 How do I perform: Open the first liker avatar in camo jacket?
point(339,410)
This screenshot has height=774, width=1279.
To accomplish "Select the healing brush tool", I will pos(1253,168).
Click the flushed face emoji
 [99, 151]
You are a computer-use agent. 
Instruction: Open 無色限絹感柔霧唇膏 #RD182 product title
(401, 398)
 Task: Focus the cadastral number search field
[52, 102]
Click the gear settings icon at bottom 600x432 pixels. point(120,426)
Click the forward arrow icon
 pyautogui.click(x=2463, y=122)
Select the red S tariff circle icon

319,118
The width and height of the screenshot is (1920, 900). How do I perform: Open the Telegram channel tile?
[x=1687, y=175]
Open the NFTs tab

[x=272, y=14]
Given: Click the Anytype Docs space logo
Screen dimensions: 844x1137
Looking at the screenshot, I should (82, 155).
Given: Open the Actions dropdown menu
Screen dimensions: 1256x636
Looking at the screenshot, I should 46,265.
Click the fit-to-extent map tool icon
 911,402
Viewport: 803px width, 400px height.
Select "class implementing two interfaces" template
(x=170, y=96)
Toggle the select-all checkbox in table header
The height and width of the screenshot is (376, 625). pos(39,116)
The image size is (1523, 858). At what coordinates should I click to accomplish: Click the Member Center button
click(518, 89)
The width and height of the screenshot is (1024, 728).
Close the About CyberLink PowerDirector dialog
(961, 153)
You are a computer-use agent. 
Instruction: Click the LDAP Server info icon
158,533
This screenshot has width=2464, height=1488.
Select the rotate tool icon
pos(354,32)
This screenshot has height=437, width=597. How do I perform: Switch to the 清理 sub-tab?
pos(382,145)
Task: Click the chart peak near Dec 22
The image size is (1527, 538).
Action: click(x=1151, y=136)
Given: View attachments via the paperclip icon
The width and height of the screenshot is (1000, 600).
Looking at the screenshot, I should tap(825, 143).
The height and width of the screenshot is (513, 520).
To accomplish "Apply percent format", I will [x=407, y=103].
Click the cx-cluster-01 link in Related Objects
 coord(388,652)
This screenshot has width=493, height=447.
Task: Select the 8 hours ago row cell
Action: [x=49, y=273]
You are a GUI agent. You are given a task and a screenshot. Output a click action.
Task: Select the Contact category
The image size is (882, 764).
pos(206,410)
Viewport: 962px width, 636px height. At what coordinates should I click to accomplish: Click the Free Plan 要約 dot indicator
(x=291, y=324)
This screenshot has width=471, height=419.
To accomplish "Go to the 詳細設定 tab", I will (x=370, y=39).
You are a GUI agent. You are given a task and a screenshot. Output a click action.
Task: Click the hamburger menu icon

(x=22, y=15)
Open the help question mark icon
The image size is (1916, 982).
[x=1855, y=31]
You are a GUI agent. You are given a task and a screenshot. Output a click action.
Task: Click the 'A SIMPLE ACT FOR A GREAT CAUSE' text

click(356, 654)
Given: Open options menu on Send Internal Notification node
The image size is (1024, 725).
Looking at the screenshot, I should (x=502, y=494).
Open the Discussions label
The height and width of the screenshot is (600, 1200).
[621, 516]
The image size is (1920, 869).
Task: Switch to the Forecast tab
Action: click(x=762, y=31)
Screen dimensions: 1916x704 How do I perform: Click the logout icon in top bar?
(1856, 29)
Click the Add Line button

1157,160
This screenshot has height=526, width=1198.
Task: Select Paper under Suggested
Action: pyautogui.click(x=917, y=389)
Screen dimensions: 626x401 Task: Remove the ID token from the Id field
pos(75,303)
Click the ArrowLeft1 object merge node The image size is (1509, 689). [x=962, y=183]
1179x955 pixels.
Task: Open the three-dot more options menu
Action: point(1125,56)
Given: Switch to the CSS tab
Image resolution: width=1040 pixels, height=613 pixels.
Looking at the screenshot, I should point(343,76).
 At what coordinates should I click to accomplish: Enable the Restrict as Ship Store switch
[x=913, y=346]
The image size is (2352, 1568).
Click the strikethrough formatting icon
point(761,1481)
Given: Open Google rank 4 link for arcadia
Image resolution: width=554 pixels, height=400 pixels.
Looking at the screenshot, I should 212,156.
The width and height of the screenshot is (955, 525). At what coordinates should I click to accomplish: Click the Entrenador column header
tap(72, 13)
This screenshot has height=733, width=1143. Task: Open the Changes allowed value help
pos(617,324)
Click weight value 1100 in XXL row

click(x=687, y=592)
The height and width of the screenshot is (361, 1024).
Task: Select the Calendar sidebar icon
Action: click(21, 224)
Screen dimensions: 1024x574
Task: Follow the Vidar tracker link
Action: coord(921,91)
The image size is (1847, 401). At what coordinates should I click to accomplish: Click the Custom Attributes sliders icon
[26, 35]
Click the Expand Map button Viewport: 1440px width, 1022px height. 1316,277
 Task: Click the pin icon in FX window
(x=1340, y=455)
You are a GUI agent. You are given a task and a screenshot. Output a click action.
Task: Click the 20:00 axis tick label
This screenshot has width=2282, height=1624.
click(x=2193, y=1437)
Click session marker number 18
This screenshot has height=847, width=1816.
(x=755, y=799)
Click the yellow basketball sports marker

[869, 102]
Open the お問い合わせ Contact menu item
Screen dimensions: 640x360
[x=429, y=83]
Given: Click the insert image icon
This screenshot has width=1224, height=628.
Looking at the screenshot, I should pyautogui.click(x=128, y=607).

EXERCISE AIM: The whole of the data is to be returned with every line intact.

SOLUTION FOR THIS TASK:
 How do I perform: Open the first liker avatar in camo jacket?
point(339,410)
This screenshot has height=774, width=1279.
To accomplish "Select the healing brush tool", I will pos(1253,168).
Click the flushed face emoji
 [99, 151]
You are a computer-use agent. 
Instruction: Open 無色限絹感柔霧唇膏 #RD182 product title
(401, 398)
 Task: Focus the cadastral number search field
[52, 102]
Click the gear settings icon at bottom 600x432 pixels. point(120,426)
Click the forward arrow icon
 pyautogui.click(x=2463, y=122)
Select the red S tariff circle icon

319,118
The width and height of the screenshot is (1920, 900). How do I perform: Open the Telegram channel tile?
[x=1687, y=175]
Open the NFTs tab

[x=272, y=14]
Given: Click the Anytype Docs space logo
Screen dimensions: 844x1137
Looking at the screenshot, I should (82, 155).
Given: Open the Actions dropdown menu
Screen dimensions: 1256x636
Looking at the screenshot, I should 46,265.
Click the fit-to-extent map tool icon
 911,402
Viewport: 803px width, 400px height.
Select "class implementing two interfaces" template
(x=170, y=96)
Toggle the select-all checkbox in table header
The height and width of the screenshot is (376, 625). pos(39,116)
The image size is (1523, 858). At what coordinates should I click to accomplish: Click the Member Center button
click(518, 89)
The width and height of the screenshot is (1024, 728).
Close the About CyberLink PowerDirector dialog
(961, 153)
You are a computer-use agent. 
Instruction: Click the LDAP Server info icon
158,533
This screenshot has width=2464, height=1488.
Select the rotate tool icon
pos(354,32)
This screenshot has height=437, width=597. How do I perform: Switch to the 清理 sub-tab?
pos(382,145)
Task: Click the chart peak near Dec 22
The image size is (1527, 538).
Action: click(x=1151, y=136)
Given: View attachments via the paperclip icon
The width and height of the screenshot is (1000, 600).
Looking at the screenshot, I should tap(825, 143).
The height and width of the screenshot is (513, 520).
To accomplish "Apply percent format", I will [x=407, y=103].
Click the cx-cluster-01 link in Related Objects
 coord(388,652)
This screenshot has width=493, height=447.
Task: Select the 8 hours ago row cell
Action: [x=49, y=273]
You are a GUI agent. You are given a task and a screenshot. Output a click action.
Task: Select the Contact category
The image size is (882, 764).
pos(206,410)
Viewport: 962px width, 636px height. At what coordinates should I click to accomplish: Click the Free Plan 要約 dot indicator
(x=291, y=324)
This screenshot has width=471, height=419.
To accomplish "Go to the 詳細設定 tab", I will (x=370, y=39).
You are a GUI agent. You are given a task and a screenshot. Output a click action.
Task: Click the hamburger menu icon

(x=22, y=15)
Open the help question mark icon
The image size is (1916, 982).
[x=1855, y=31]
You are a GUI agent. You are given a task and a screenshot. Output a click action.
Task: Click the 'A SIMPLE ACT FOR A GREAT CAUSE' text

click(356, 654)
Given: Open options menu on Send Internal Notification node
The image size is (1024, 725).
Looking at the screenshot, I should (x=502, y=494).
Open the Discussions label
The height and width of the screenshot is (600, 1200).
[621, 516]
The image size is (1920, 869).
Task: Switch to the Forecast tab
Action: click(x=762, y=31)
Screen dimensions: 1916x704 How do I perform: Click the logout icon in top bar?
(1856, 29)
Click the Add Line button

1157,160
This screenshot has height=526, width=1198.
Task: Select Paper under Suggested
Action: pyautogui.click(x=917, y=389)
Screen dimensions: 626x401 Task: Remove the ID token from the Id field
pos(75,303)
Click the ArrowLeft1 object merge node The image size is (1509, 689). [x=962, y=183]
1179x955 pixels.
Task: Open the three-dot more options menu
Action: point(1125,56)
Given: Switch to the CSS tab
Image resolution: width=1040 pixels, height=613 pixels.
Looking at the screenshot, I should point(343,76).
 At what coordinates should I click to accomplish: Enable the Restrict as Ship Store switch
[x=913, y=346]
The image size is (2352, 1568).
Click the strikethrough formatting icon
point(761,1481)
Given: Open Google rank 4 link for arcadia
Image resolution: width=554 pixels, height=400 pixels.
Looking at the screenshot, I should 212,156.
The width and height of the screenshot is (955, 525). At what coordinates should I click to accomplish: Click the Entrenador column header
tap(72, 13)
This screenshot has height=733, width=1143. Task: Open the Changes allowed value help
pos(617,324)
Click weight value 1100 in XXL row

click(x=687, y=592)
The height and width of the screenshot is (361, 1024).
Task: Select the Calendar sidebar icon
Action: click(21, 224)
Screen dimensions: 1024x574
Task: Follow the Vidar tracker link
Action: coord(921,91)
The image size is (1847, 401). At what coordinates should I click to accomplish: Click the Custom Attributes sliders icon
[26, 35]
Click the Expand Map button Viewport: 1440px width, 1022px height. 1316,277
 Task: Click the pin icon in FX window
(x=1340, y=455)
You are a GUI agent. You are given a task and a screenshot. Output a click action.
Task: Click the 20:00 axis tick label
This screenshot has width=2282, height=1624.
click(x=2193, y=1437)
Click session marker number 18
This screenshot has height=847, width=1816.
(x=755, y=799)
Click the yellow basketball sports marker

[869, 102]
Open the お問い合わせ Contact menu item
Screen dimensions: 640x360
[x=429, y=83]
Given: Click the insert image icon
This screenshot has width=1224, height=628.
Looking at the screenshot, I should pyautogui.click(x=128, y=607).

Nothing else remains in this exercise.